I have a ATI Radeon 9000 PRO AGP and it works great. The dual display works good. Most of the recent Radeon line of cards are built for dual display.

/Benjamin


----------



## James_F (Apr 23, 2002)

I'd get a dual AGP card. I love Matrox drivers (I think their two monitor support is best), but the hardware is very weak. The G450 is a great 2d card, sounds like its not working for you...

I assume you want dual VGA and not 1 VGA abd DVI right?


----------



## firephoto (Sep 12, 2002)

yes
Dual vga
I can't run sun java because any page that opens that has some java on it closes the browser when it tries to load. I don't remeber what it is but if the java code had something added or changed matrox cards wouldn't choke on it. 

I wish I had 2 AGP slots.


----------



## Rick_EE (Apr 5, 2002)

I've tried the dual head cards and was disappointed, also. The latest was a FireGL8800 at work. The second card adds a lot of flexibility that single card lacks. I just put in an old stealthIII and it works fine. The main screen has Autodesk inventor 3D cad and it works well. We usually put auxiliary windows, help screens, browsers and spreadsheets on the other. The performance is pefectally acceptable.


----------



## btbrossard (Oct 4, 2002)

> _Originally posted by James_F _
> *I assume you want dual VGA and not 1 VGA abd DVI right? *


The Radeon line of cards have one VGA port and one DVI port. However, the cards come with a DVI to VGA adapter.

This allows you to run the following setups on a Radeon card:

2 VGA Monitors
1 VGA Monitor and 1 DVI monitor
1 VGA Monitor and TV out
1 DVI Monitor and TV out
1 DVI Monitor
or
1 VGA Monitor

You can not run:

2 DVI Monitors
or
1 VGA Monitor, 1 DVI monitor, AND TV out

/Benjamin


----------



## James_F (Apr 23, 2002)

Cool, I figured someone had a card that did that.


----------



## Rick_EE (Apr 5, 2002)

The Fire card did that. We put the DVI-VGA adaptor on it and ran two monitors. 

What I did not like- 

It stretched you desktop across both monitors, the OS thought it was one monitor, thus all the popup dialog boxes spanned both monitors. I did not have individual control of resolutions, or the relative placement of the two monitors.
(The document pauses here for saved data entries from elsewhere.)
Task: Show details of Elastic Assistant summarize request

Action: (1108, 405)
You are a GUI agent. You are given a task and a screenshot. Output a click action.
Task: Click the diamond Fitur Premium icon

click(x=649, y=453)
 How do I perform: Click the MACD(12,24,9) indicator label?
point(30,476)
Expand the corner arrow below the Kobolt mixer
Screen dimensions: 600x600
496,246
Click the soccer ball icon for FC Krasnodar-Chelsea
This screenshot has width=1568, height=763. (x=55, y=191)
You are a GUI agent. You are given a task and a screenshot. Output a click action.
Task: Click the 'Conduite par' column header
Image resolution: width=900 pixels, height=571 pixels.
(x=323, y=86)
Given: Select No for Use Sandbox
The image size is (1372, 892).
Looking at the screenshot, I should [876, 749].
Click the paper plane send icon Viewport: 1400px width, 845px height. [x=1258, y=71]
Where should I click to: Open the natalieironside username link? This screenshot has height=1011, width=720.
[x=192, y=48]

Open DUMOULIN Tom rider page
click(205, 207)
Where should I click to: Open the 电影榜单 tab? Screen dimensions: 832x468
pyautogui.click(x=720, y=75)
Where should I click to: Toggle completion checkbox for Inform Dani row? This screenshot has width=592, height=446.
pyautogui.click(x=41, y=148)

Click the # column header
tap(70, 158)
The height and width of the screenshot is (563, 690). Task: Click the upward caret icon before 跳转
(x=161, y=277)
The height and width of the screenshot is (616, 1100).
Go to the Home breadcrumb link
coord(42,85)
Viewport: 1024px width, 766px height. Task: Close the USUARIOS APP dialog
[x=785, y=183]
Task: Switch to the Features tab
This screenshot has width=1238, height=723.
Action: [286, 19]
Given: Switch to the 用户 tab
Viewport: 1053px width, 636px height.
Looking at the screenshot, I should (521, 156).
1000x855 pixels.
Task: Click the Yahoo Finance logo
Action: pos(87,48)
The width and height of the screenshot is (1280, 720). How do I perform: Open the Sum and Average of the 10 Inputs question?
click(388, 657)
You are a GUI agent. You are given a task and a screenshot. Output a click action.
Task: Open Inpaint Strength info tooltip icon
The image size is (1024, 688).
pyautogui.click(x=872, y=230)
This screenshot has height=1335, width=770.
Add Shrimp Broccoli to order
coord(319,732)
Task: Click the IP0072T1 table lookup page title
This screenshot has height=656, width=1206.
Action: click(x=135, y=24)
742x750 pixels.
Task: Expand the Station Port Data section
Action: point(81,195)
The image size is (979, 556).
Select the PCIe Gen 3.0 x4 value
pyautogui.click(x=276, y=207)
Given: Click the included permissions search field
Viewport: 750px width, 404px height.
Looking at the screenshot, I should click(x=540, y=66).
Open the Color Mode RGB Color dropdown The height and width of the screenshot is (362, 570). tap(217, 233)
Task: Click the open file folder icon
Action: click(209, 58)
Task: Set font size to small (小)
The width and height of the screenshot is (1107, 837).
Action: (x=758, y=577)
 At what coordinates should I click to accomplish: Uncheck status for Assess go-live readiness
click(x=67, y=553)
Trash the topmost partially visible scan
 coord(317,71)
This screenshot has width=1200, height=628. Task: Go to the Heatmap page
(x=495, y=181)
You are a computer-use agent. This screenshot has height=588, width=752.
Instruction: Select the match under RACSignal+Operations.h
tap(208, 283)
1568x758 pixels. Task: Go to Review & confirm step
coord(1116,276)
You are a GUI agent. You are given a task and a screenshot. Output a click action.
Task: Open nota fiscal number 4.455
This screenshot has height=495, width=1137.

It might have been OK if the monitors were the same size, but one was a 21inch and the other 15 inch. 

Performance improved when we added the second card.


----------



## James_F (Apr 23, 2002)

That is the exact reason why I like the Matrox drivers. They allow you to keep the desktops seperate and have different resolutions.


----------



## firephoto (Sep 12, 2002)

That is very true about the Matrox cards. They say that the card is really two cards on one board and the computer sees it like that. I think the problem is the part that interfaces them isn't very stable under some circumstances though.
I looked and see that they have some new beta drivers for linux so maybe that will solve some problems there.


----------



## James_F (Apr 23, 2002)

let me know if they work. I have a G400 card that I don't use with my Linux box...


----------